We further examined the effects of single amino acid overloading in palmitate-treated cells and found that glutamate was the most effective single amino acid in promoting palmitate-induced ROS generation. Of course, it is unlikely that such high extracellular glutamate availability is directly involved in FFA-induced apoptosis in vivo due to its lower abundance in circulation. However, it is possible that altered aminotransferase activities or changes in other amino acid catabolic pathways might affect the intracellular glutamate pool and thereby promote FFA-induced apoptosis. It should be noted that the effect of glutamate to promote ROS generation and caspase activation and to reduce cell viability only occurred in palmitate-treated cells, indicating that the effect is dependent on palmitate.

As for EAA, hepatocytes are known to have unique limitations in their amino acid catabolic pathways; for instance, they have no or only weak branched-chain amino acid aminotransferase activities (43). In addition, lysine, the most abundant ketogenic amino acid, is oxidized only in the mitochondrial matrix (44) and is expected to compete with FFA oxidation. Of course, our present data and the previously reported studies are not enough to explain differences in the efficacy of each amino acid, but it is highly likely that the anaplerotic flux partitioning of amino acids into the CAC could be an important factor.

:::::

▶ [Actions to take]
1. Repeat the passage on palmitate and amino acids from "As for EAA, hepatocytes" up to and including "an important factor.".
2. In the passage on palmitate and amino acids, which single amino acid was the most effective at promoting palmitate-induced ROS generation?
3. Pick up the passage on palmitate and amino acids after its last sentence and keep writing.
The data play no part in any task.

:::::

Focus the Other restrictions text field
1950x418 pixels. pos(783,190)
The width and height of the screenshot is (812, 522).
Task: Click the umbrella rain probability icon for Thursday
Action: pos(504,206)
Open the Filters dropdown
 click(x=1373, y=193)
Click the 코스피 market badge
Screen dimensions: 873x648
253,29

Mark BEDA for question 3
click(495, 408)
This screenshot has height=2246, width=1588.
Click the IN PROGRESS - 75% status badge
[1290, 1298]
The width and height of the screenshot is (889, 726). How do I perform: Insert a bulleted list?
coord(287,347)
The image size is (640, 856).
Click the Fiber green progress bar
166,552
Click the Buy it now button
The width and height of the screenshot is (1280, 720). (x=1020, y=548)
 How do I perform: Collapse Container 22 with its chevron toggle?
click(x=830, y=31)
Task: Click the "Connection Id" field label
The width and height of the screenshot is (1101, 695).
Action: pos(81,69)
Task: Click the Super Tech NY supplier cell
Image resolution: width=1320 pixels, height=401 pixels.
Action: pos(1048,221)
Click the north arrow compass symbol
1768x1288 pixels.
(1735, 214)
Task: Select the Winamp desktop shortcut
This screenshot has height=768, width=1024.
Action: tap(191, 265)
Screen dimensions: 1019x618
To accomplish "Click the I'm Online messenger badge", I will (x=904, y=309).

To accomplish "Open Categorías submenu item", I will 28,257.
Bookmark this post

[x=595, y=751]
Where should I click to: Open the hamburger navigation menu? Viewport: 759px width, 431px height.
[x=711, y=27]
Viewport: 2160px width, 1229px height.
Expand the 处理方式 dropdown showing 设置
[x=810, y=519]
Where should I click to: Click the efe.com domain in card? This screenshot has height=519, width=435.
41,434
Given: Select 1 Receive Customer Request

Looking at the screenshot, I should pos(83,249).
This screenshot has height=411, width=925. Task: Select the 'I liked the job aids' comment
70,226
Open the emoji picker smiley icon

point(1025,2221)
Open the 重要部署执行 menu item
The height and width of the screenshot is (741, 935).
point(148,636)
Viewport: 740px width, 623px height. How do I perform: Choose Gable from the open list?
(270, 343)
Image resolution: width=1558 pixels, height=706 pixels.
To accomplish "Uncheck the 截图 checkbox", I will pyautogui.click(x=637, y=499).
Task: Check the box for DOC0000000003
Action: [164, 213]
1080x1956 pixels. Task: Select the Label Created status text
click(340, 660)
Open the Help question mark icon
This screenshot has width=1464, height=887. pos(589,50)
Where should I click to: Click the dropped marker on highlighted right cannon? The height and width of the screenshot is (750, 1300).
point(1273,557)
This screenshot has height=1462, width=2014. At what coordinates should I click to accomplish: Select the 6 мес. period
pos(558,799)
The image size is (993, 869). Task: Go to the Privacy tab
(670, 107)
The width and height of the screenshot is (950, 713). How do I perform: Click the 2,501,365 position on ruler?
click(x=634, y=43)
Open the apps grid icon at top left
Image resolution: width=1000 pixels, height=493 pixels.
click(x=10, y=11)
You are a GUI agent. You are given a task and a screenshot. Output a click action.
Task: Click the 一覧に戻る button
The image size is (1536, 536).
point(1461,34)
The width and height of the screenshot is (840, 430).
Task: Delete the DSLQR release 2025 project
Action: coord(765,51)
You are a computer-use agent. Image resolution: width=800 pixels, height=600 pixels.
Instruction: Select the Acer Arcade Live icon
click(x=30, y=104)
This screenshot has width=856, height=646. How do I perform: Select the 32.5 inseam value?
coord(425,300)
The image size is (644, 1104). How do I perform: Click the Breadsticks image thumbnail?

:::::

▶ [Answer set]
1.
As for EAA, hepatocytes are known to have unique limitations in their amino acid catabolic pathways; for instance, they have no or only weak branched-chain amino acid aminotransferase activities (43). In addition, lysine, the most abundant ketogenic amino acid, is oxidized only in the mitochondrial matrix (44) and is expected to compete with FFA oxidation. Of course, our present data and the previously reported studies are not enough to explain differences in the efficacy of each amino acid, but it is highly likely that the anaplerotic flux partitioning of amino acids into the CAC could be an important factor.

2. Glutamate.

3.
To investigate the contribution of palmitate oxidation to central pathways, we also employed metabolic flux analysis using ¹³C₁₆ palmitate in H4IIEC3 cells (data not shown). Only a very small amount of labeling, however, was detected in CAC intermediates, indicating that the oxidation of extracellular palmitate was not a major contributor to the enhanced CAC fluxes we observed. On the contrary, our data indicate that the effects of palmitate to increase CAC activity are mediated primarily through increased anaplerotic flux from glutamine. This lends further support to the hypothesis that differences in anaplerotic metabolism may be a key factor behind the ability of certain classes of amino acids to modulate lipotoxicity in different ways. In addition, isotopic exchange from α-ketoglutarate to glutamate and from malate to aspartate was significantly lower in both PA- and PA/OA-cells. This indicates that FFA treatments could reduce glutamate and aspartate exchange pathways, such as the aspartate/malate shuttle. Therefore, the consequences of reduced aspartate/malate shuttling to alter cytosolic NAD⁺/NADH might be another possible explanation for the observed effects of amino acid availability.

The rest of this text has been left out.